Strtok in c

strtok() function in C with example code

In my one project, I have used the strtok function to parse the server response in TCP/IP client-server communication. I have also used the strtok function many times to parse the string.

If you are going to use the strtok in C, then you should know about it. Because if you don’t have much knowledge about the strtok you will get an undefined result.  The C library also provides a safer version of the strtok( strtok_s ) but I will discuss it in another article. So let’s see the strtok function and its usage in C programming.

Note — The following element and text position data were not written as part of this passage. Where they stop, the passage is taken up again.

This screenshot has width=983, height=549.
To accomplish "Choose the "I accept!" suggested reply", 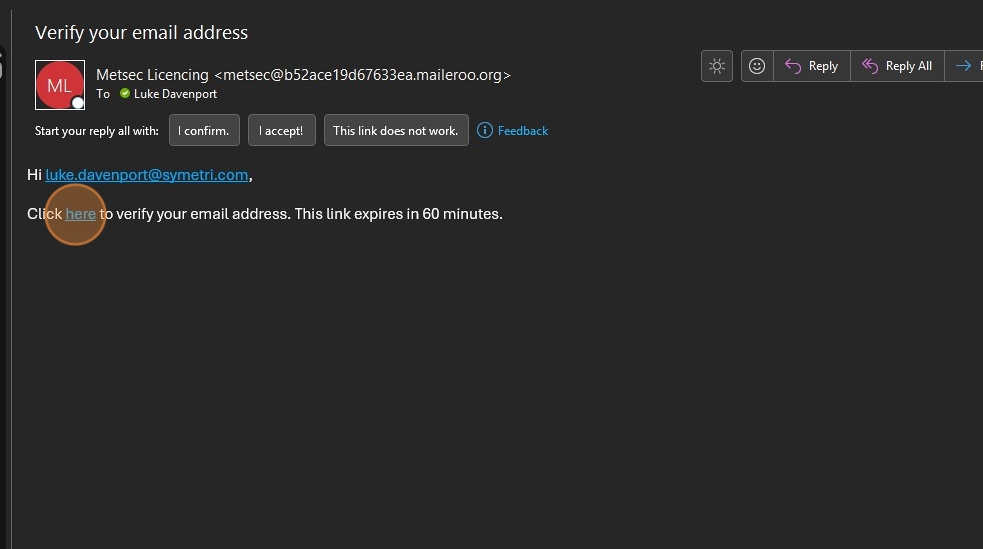I will tap(281, 130).
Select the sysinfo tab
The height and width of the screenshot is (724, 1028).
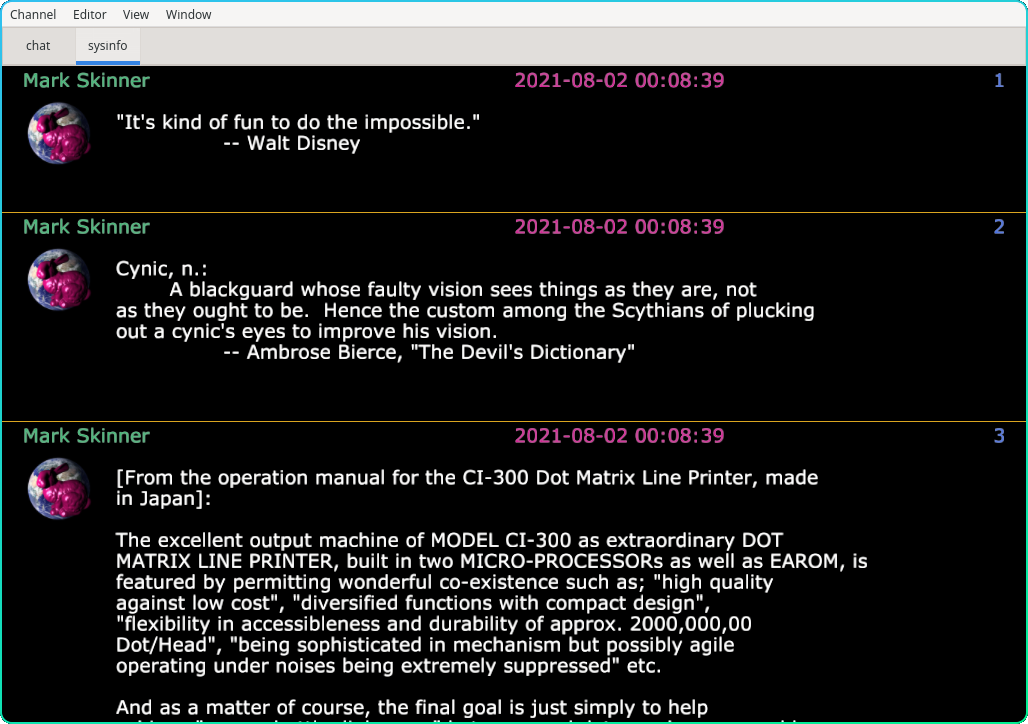coord(108,46)
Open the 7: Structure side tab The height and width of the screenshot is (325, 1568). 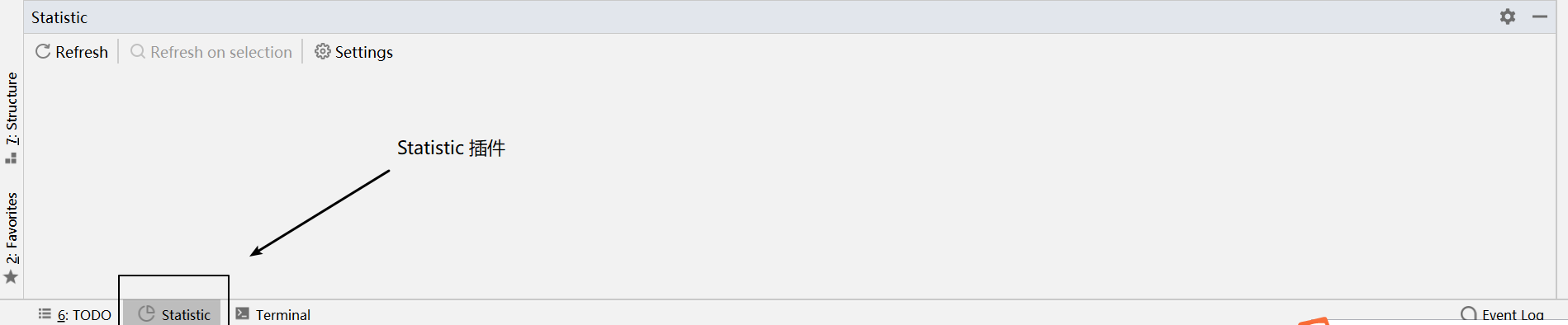click(12, 108)
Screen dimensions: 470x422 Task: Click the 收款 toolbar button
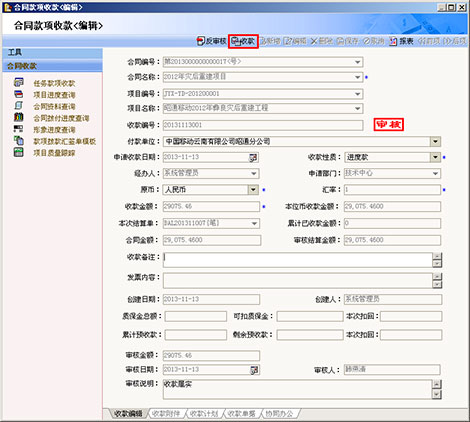(x=243, y=41)
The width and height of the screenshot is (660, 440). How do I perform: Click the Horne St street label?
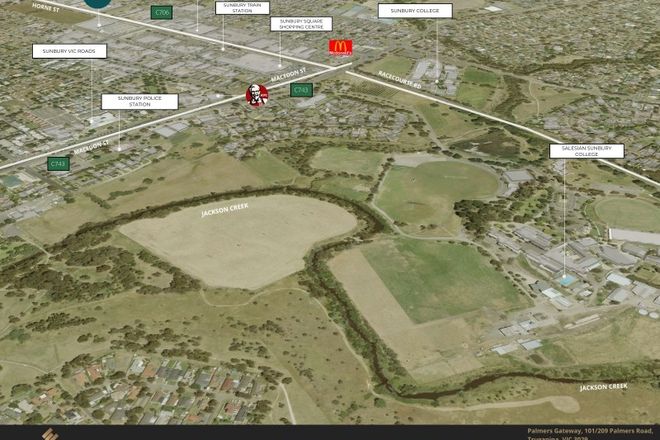click(48, 6)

A sequence of calls to the strtok function breaks the string pointed to by s1 into a sequence of tokens, each of which is delimited by a character from the string pointed to by s2. In simple words, we can say that strtok() divides the string into tokens.

 

Syntax strtok in C:

//General syntax of strtok()

char *strtok(char * restrict s1,
const char * restrict s2);


Parameters:

s1— The s1 string is modified and broken into smaller strings (tokens).

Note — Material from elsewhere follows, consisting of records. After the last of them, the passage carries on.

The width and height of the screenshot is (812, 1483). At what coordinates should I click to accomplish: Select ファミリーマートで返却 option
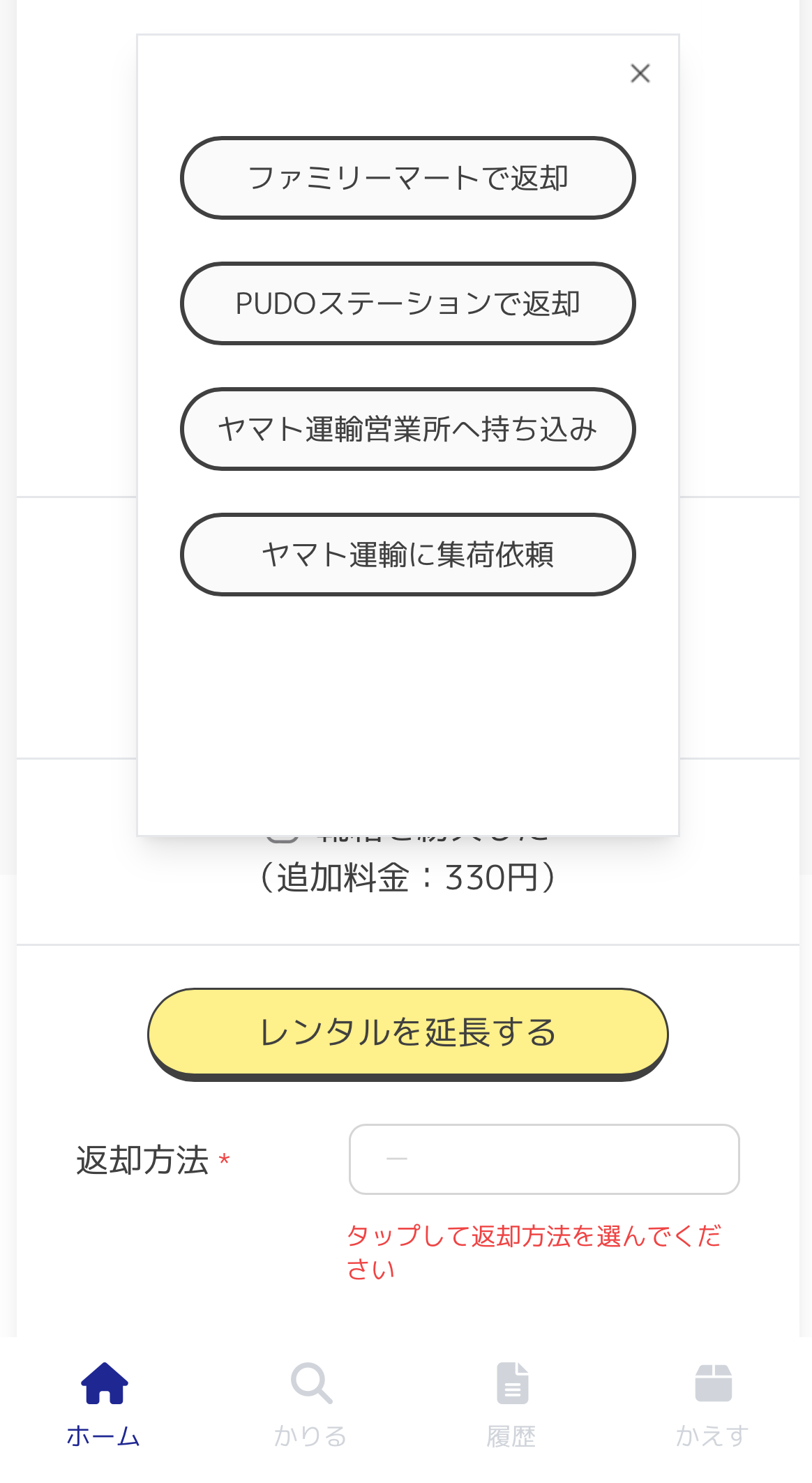click(x=407, y=178)
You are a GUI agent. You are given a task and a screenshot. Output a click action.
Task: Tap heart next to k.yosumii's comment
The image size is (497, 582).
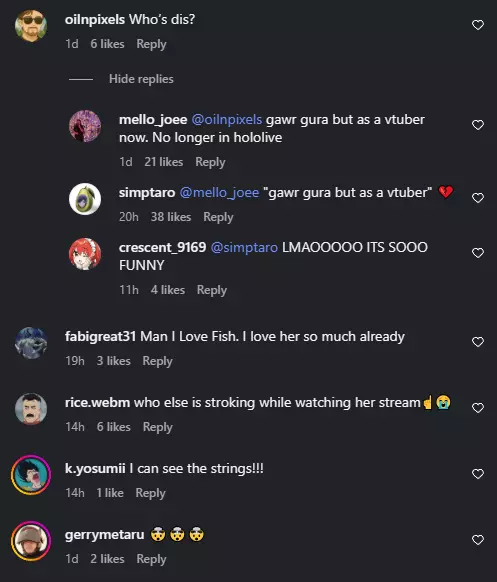(x=478, y=474)
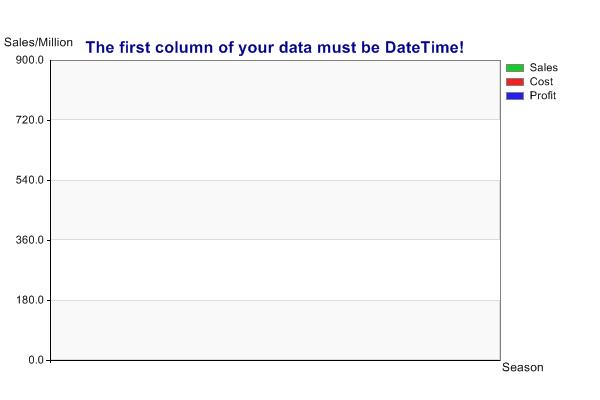
Task: Click the 180.0 y-axis tick label
Action: [30, 300]
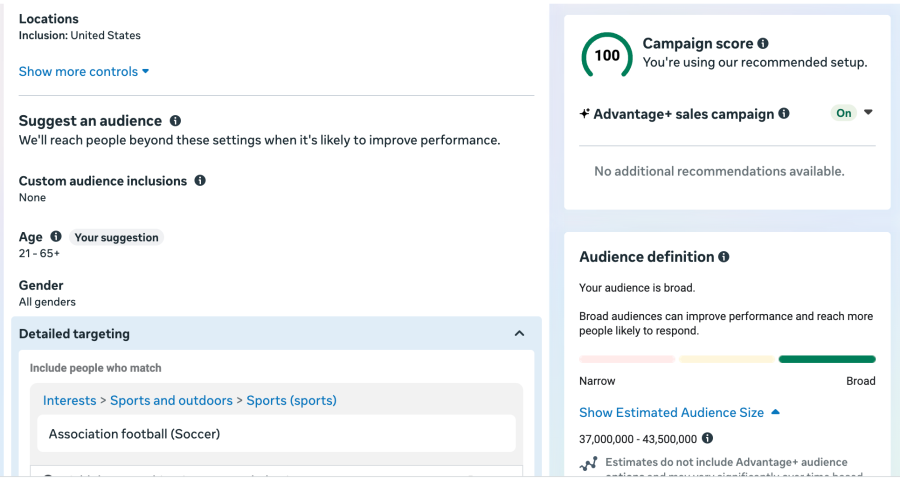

s2— The s2 string contains the delimiter characters. These may vary from one call to another.

Return:

The strtok function returns a pointer to the first character of a token or a null pointer if there is no token.

 

Let’s see an example code to understand the functionality of the strtok in C. In this C code, I am breaking a string s1 in sub sting using the strtok function and delimiter s2.

#include <stdio.h>
#include <string.h>

int main()
{
    //String which break in token
    char s1[] = "Aticle-world-.com";

    //delimiter character
    char * s2 = "-";

    // first call of strtok
    char* token = strtok(s1,s2);

    // Keep printing tokens while one of the
    // delimiters present in str[].
    while (token != NULL)
    {
        //printing token
        printf("%s\n", token);

        //subsequent calls in the sequence
        //have a null first argument.
        token = strtok(NULL,s2);
    }

    return 0;
}

Output:

strtok in C

Important points you must know before using the strtok in C:

1. You must include string.h header file before using the strncat function in C.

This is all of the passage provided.